Graystone nodded. “That would be hard to forget.”
“Indeed.” Tesla agreed, then shook himself out of whatever cavern of thoughts he had momentarily got lost in.
He scratched at his red beard again. “I suspect...”
“You?” Graystone asked.
“Well, actually Holmes.” Tesla replied, shaking off Graystone’s look. “No matter. My point is that we think he’s returned.”
Graystone put his right palm over his waist knife. “I’ll be ready for him when I return.”
Tesla shook his head. “Not here. There.”
Graystone’s eyes narrowed for a moment. A sight that would put the fear of death into any creature seeing it. Finally, he relaxed enough to ask the next question.
Tesla gauged Graystone’s mood for a moment, as if suspecting his next words might cause more than he desired.
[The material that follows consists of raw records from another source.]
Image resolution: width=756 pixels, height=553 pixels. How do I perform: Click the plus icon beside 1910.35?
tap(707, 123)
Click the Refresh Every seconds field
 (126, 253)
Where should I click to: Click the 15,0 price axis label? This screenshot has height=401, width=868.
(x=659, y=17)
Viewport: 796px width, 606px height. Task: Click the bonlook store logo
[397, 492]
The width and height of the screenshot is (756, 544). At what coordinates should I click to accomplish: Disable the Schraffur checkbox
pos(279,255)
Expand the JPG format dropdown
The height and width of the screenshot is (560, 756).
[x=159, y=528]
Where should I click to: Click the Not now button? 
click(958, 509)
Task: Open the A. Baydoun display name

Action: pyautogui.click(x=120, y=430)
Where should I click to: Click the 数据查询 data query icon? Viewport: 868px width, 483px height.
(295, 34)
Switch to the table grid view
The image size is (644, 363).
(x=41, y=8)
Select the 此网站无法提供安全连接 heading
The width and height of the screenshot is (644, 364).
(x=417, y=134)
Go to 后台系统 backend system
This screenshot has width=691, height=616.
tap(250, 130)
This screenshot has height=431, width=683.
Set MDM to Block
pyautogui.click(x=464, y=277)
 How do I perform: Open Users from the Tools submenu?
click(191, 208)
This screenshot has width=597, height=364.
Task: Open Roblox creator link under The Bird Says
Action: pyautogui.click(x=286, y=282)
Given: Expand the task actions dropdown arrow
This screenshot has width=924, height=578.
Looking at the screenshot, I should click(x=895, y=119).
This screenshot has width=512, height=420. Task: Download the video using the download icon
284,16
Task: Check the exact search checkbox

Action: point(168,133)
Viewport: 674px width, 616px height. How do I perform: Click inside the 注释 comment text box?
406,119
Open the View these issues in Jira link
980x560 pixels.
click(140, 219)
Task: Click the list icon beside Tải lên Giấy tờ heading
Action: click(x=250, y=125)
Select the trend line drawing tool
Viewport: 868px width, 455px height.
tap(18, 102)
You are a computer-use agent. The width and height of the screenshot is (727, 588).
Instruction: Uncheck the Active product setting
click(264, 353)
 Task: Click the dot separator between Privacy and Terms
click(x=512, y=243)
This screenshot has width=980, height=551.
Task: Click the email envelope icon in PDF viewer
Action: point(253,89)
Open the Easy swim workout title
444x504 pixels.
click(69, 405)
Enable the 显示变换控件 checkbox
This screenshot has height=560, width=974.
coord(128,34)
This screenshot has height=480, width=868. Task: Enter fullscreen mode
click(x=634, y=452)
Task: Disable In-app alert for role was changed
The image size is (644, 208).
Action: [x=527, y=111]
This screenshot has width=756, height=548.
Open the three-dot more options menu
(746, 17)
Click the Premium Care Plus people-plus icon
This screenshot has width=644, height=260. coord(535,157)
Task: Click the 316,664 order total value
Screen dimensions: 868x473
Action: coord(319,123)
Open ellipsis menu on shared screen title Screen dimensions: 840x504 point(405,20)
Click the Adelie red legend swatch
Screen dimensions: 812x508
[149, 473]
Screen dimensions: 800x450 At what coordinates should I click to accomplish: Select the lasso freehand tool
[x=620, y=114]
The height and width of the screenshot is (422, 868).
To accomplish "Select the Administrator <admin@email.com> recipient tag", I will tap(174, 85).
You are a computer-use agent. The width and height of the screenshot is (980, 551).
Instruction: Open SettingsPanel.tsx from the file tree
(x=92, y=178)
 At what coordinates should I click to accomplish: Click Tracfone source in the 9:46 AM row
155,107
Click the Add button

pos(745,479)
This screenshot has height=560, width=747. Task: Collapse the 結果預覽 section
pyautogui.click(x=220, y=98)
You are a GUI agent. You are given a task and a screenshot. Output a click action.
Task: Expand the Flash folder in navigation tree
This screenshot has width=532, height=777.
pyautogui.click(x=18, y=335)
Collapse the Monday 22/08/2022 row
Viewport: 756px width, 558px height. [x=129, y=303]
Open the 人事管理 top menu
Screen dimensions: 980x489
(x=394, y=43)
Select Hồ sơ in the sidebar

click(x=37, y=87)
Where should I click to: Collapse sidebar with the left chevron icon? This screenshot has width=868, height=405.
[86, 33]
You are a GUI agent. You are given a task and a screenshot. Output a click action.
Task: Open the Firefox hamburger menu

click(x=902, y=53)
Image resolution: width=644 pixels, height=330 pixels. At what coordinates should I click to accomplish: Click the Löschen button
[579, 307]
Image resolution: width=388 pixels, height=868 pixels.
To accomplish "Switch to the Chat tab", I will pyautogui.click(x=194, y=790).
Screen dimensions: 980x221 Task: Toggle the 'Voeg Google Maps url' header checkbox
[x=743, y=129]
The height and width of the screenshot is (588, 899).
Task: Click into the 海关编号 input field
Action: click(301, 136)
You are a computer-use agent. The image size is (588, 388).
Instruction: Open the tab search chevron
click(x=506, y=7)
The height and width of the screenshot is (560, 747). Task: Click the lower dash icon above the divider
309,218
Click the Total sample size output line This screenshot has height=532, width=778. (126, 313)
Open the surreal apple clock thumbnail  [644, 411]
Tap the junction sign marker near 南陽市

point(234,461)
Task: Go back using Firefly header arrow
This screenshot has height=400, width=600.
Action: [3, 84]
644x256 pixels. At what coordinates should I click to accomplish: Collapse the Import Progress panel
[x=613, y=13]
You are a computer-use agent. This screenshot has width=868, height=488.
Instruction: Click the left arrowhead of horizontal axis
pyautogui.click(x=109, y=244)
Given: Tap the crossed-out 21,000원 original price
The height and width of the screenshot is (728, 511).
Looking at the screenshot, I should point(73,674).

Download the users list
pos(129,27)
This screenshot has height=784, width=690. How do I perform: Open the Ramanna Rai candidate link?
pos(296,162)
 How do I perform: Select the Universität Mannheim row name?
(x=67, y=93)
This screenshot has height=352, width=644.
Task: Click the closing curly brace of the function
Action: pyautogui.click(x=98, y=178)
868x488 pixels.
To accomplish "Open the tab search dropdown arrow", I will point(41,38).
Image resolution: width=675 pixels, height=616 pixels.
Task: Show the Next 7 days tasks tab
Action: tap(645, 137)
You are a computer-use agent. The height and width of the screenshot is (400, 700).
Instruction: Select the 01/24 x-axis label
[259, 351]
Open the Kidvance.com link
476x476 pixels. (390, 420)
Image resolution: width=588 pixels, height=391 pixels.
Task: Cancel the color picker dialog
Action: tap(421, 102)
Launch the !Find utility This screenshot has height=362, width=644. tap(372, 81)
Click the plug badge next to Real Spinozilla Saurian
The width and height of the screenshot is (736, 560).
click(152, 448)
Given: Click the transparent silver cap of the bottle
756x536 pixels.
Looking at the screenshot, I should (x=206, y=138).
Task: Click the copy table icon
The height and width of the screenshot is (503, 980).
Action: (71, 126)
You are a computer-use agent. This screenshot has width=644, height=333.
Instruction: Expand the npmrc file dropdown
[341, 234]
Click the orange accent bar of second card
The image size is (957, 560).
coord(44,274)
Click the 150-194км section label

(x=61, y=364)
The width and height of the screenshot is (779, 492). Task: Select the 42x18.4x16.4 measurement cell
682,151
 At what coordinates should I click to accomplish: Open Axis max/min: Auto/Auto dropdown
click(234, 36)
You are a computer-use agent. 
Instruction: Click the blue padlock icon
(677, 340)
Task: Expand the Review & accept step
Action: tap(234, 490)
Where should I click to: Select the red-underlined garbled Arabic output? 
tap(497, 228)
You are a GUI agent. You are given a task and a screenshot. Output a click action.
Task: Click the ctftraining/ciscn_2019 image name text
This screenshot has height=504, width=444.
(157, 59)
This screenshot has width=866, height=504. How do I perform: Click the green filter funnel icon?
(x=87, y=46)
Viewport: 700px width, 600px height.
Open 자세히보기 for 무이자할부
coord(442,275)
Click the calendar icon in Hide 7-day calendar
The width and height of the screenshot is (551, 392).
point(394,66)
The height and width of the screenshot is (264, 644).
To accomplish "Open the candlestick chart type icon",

With somewhat of a hesitation his voice he said simply, “Hyde.”
Up and down Baker Street pedestrians and occupants of Tesla cars were startled by a horrible scream that sounded like a bull ape ripping its opponent apart.
But in the alley Tesla stood there, stock still. He knew what had been coming, but he had forgotten how intense it could be.
Lord Graystone finally lowered his hands from his mouth and looked at his longtime friend. “I’m sorry, Nic.”
"A Jungle Lord Story"
By John Pirillo
It haunted the forest for a thousand years. No, a thousand thousand years. It was old beyond time and it was the master of its domain. It slithered across the moss and fern strewn forest floor, its back arched upwards, then downwards, sometimes touching the roofs of the tall forest canopy, breaking limbs, scattering frightened birds and monkeys, sometimes falling to the earth and smashing whatever lay beneath it. It was huge, it was as relentless as death and it was hungry. None dared get in its path, or they would not live long.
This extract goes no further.